- Genre: Telenovela
- Created by: Ricardo Hernández Anzola
- Based on: La Trepadora by Rómulo Gallegos
- Written by: Ana Carolina López; Carmen García Vilar; Sergio Espluga; Gloria Soares;
- Directed by: Vicente Albarracín
- Creative director: Ana Rosa Gallegos
- Starring: Norkys Batista; Jean Paul Leroux; Ana Karina Casanova; Marialejandra Martín; Emma Rabbe; Aroldo Betancourt;
- Opening theme: "Solamente tú" by Rommel Rodríguez
- Country of origin: Venezuela
- Original language: Spanish
- No. of seasons: 1
- No. of episodes: 170

Production
- Executive producer: Jhony Pulido Mora
- Producer: Mileyba Álvarez Barreto
- Production locations: Llanos, Venezuela
- Editor: Carlos Briceño

Original release
- Network: RCTV Internacional
- Release: March 15 – October 3, 2008

Related
- Toda una dama; Nadie me dirá como quererte;

= La Trepadora =

La trepadora (English title:Passionate Revenge) is a 2008 Venezuelan telenovela produced by RCTV based on a novel of the same name written by Rómulo Gallegos in 1925.
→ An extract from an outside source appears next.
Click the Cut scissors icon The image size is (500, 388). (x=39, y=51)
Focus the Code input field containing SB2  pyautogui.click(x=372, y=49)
Norkys Batista and Jean Paul Leroux star as the main protagonists with Emma Rabbe, Aroldo Betancourt and Ana Karina Casanova as the main antagonists.

==Plot==
Nicolás del Casal is a direct descendant of Cantarrana's previous owners, the hacienda where Hilario, his half-uncle, and his family have been residing. Raised in Europe, he returns to Venezuela to face his past, and he plans to repossess the property which was taken from his father, Jaime "Jaimito" del Casal. When he arrives in Venezuelan territory, he meets Nicolás Guanipa Victoria, the daughter of Hilario Guanipa, his sworn enemy. Victoria is a strong-willed woman who loves to show the world she was born to lead. She is a naive woman who has grown up all her life in the security of the Cantarrana Hacienda. Victoria is also the daughter of Hilario Guanipa, the bastard son of Jaime del Casal, who will be the center of Nicolás' revenge. Hilario grew up resenting his half brothers who always made him feel inferior to them and under the social prejudice of being an illegitimate child. Because of this resentment, Hilario became a ruthless man who fraudulently seized the Cantarrana Hacienda, disregarding the rights of the legitimate heirs. His actions led to the suicide of Louie del Casal, his half-brother, who killed himself after being stripped of what was rightfully his and his family's.